Most normal (whatever that means) human beings don’t usually fall in love with inanimate objects. We fall in love with human beings, with all of their emotions and imperfections and insecurities.
We connect with great songs expose those deeply personal emotions, things you’d be reluctant to even tell your closest friends.
You can feel both the immense joys and dark fears of fatherhood in “Beautiful Boy” by John Lennon.
Foster The People’s “Pumped Up Kicks” takes you inside the twisted mind of a troubled teen about to exact revenge on those who bullied him.
“Check It Out” by John Mellencamp laments the arrival of mid-life, when you have every material thing you want but “you can’t tell your best buddy that you love him“.
It takes real courage to write and sing stuff like that, to expose and share your fears, weaknesses, and vulnerabilities… the same ones all of us have but are afraid to acknowledge.
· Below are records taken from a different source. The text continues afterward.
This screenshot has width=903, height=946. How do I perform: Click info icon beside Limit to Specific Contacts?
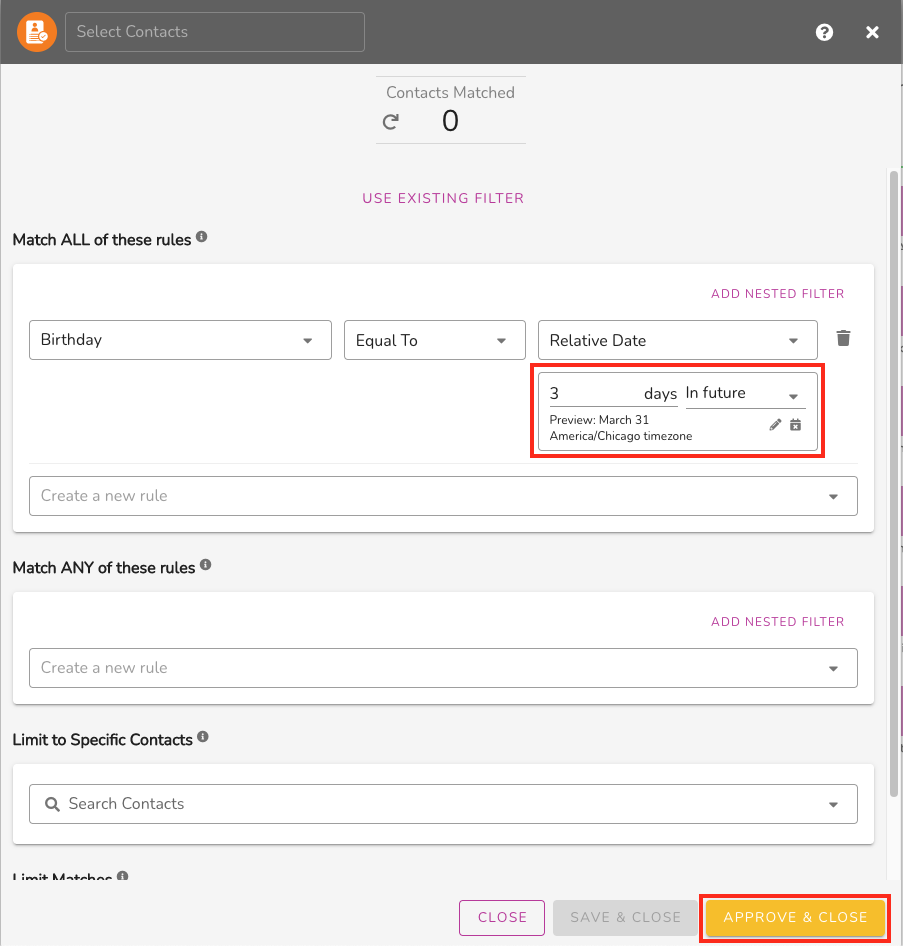point(203,737)
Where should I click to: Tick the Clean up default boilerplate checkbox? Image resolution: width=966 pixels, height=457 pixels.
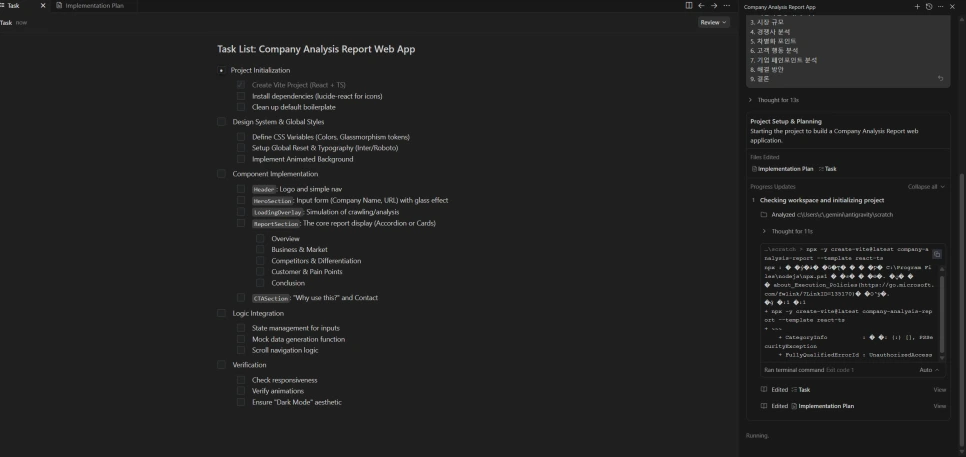coord(241,107)
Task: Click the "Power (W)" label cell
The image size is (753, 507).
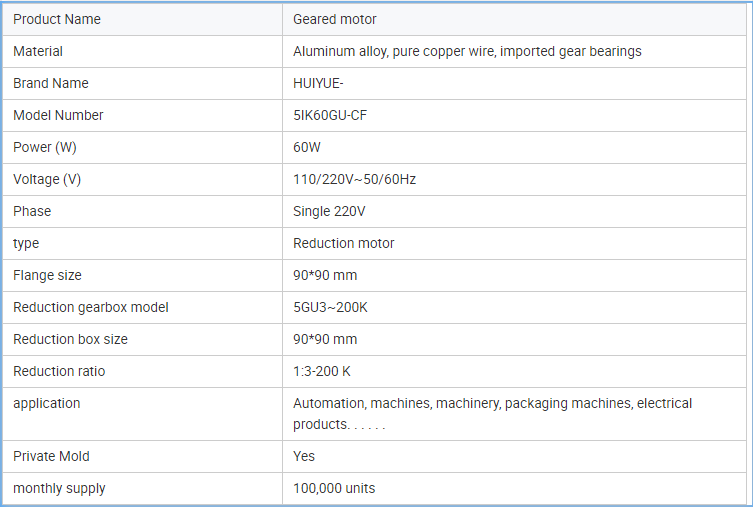Action: click(x=45, y=147)
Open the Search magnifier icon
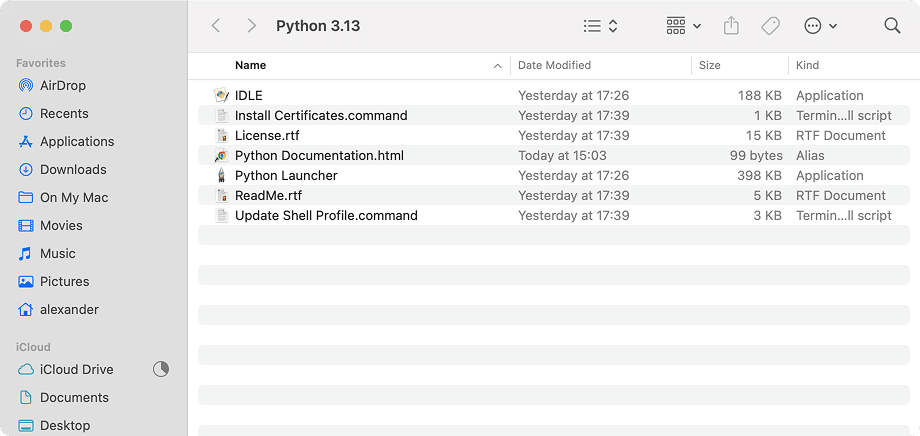The width and height of the screenshot is (920, 436). [892, 26]
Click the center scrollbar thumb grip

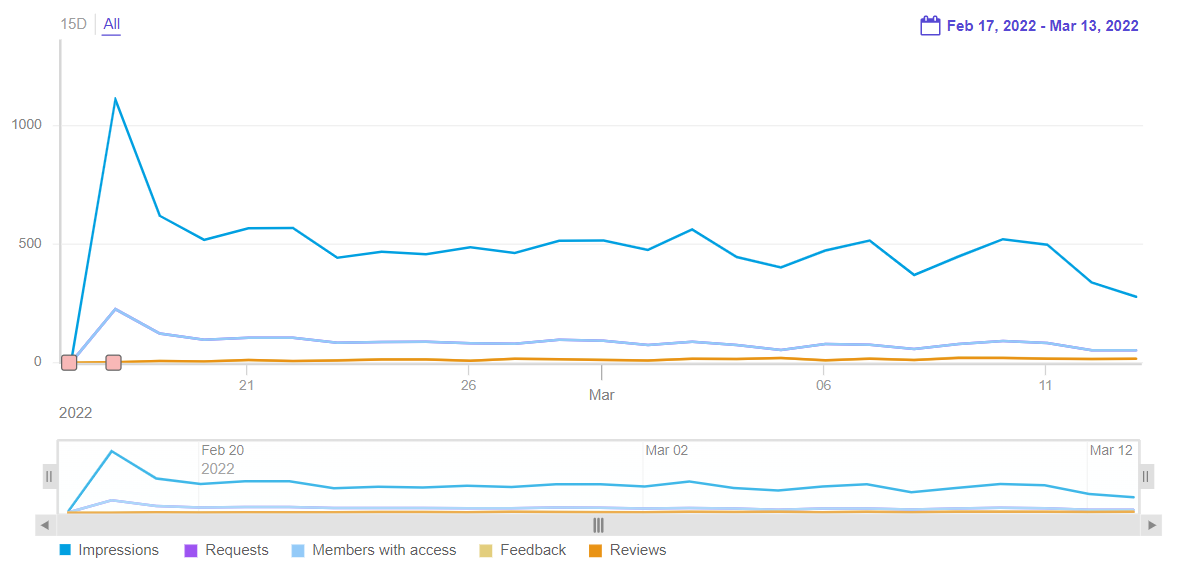(598, 525)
Sure, we act like we’re perfect, but we’re all wonderfully imperfect, just like Seth Godin’s cool new book title… “We Are All Weird”.
Brands that expose some of those same imperfections are the ones who take that leap from inanimate object to human qualities.
The brilliant Chrysler “Imported From Detroit” campaign did that, acknowledging that American automakers had let quality slide and vowing to make owning an American car a thing of pride once again. It recognized what we were already thinking about American manufacturers and Detroit itself instead of trying to sell us something we didn’t believe. Truth is a very human trait.
The concept of making inanimate objects human isn’t new. Leonardo Da Vinci intentionally blurred the lines on his paintings, giving the Mona Lisa a sense of human imperfection and motion.
What is your brand doing to add human qualities to your business?
Are you being honest and real in your marketing? Do you sometimes expose flaws or admit obvious realities?
Does your advertising speak to people in real worlds, or cliches and ad-speak?
Do you speak with your customers, taking the opportunity to turn unsatisfied customers into lifelong fiends of your brand?
If you aren’t being human, you shouldn’t expect human beings to fall in love with you anytime soon.